Although ultrasound visualization of the MACN was easily possible due to the constant proximity to the basilic vein and the characteristic position of the nerve relative to fascial layers, tracking the MACN distally to the elbow was more difficult, which may be due to its small size and superficial location. Thus, we used a twostep method for determining the best recording position for the standard antidromic sensory conduction study [10]. As a result, the difference of the SNAP amplitude between the two groups was statistically significance. Mean SNAP amplitude of the conventional stimulation site was larger than that of the elbow crease stimulation site. At our study's inception, we anticipated that the SNAP amplitude of the elbow crease stimulation site was meaningfully larger than that of the conventional stimulation site. Therefore, we proposed attentively some reasons for the unexpected results. First, the elbow crease line was possibly more vulnerable to volume-conducted potentials because of profuse muscle mass near under the stimulating site (e.g., flexor carpi radialis, pronator teres). Second, the recording electrode was more distally located on the elbow crease stimulation site compared with on the conventional stimulation site. The distal segment of MACN might be more slender in forearm. This locational factor might be the main reason why the mean SNAP amplitude of the elbow crease was smaller than that of 4 cm proximal site above the epicondyle. In future, there should be further study investigating the difference between the SNAP amplitude of sensory nerve conduction study stimulating at the proximal and the distal segment.
There were some limitations in interpreting the results of this study. To obtain correct maximal SNAP amplitudes, stimulating the skin overlying the MACN might be a troublesome procedure due to difficulty putting light pressure on the skin. Also, although the ulnar nerve and other nerves were farther from the MACN than the median nerve in the neurovascular groove at the 4 cm proximal to the medial epicondyle and the elbow, there was still possibility to co-conduct these nerves.

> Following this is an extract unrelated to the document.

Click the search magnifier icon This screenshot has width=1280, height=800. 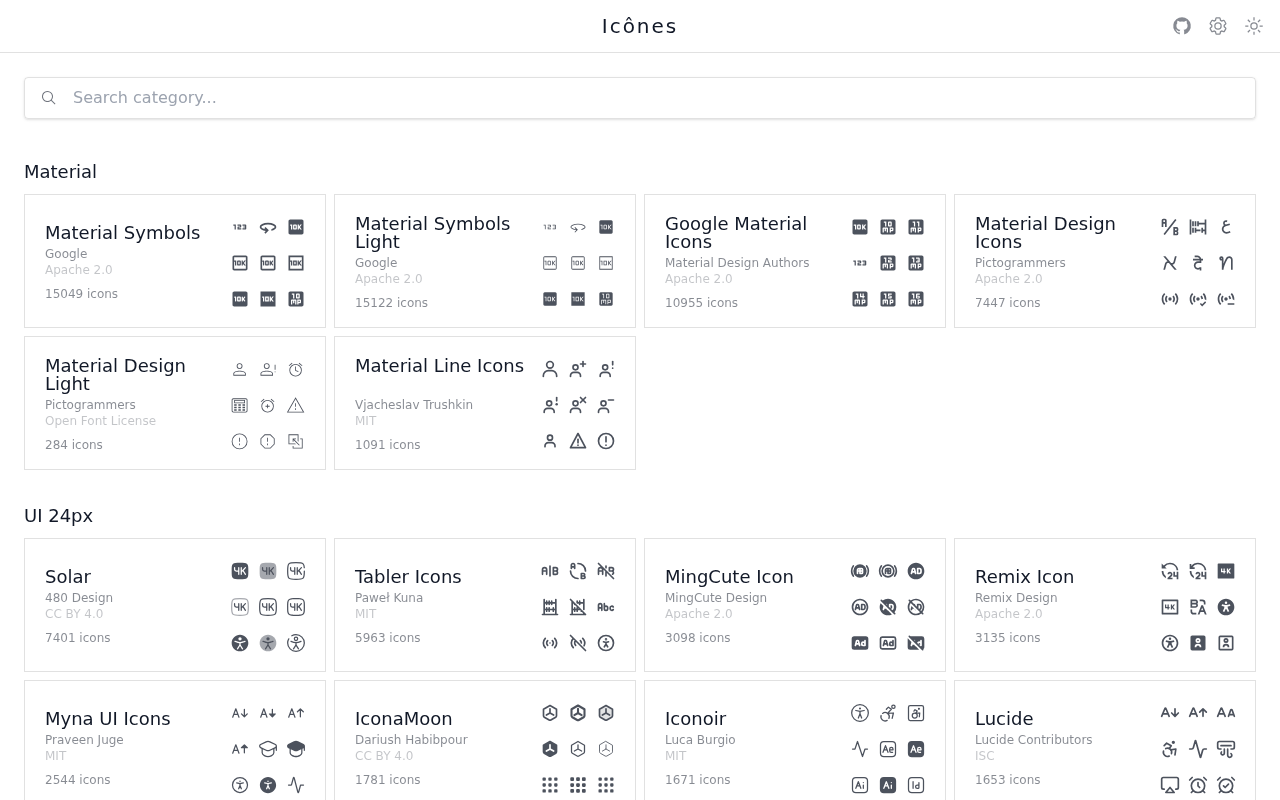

In conclusion, the ideal stimulation site based on the ultrasound did not permit better stimulation site for the sensory nerve conduction study of the MACN compared with the conventional stimulation site. For this reason, conventional stimulation site, which was located 4 cm proximal to the medial epicondyle, was the best stimulation point of the MACN nerve conduction study based on results of this study. However, ultrasound measurement may be a useful way to understand the MACN and the adjacent anatomy without an expensive procedure or damage to the tissue. Furthermore, careful adjustment of the stimulation site of the MACN on the basis of our study would contribute to an accurate sensory conduction study of the MACN. In addition, the applications of these findings were extended further in other nerves which were not verified stimulation sites.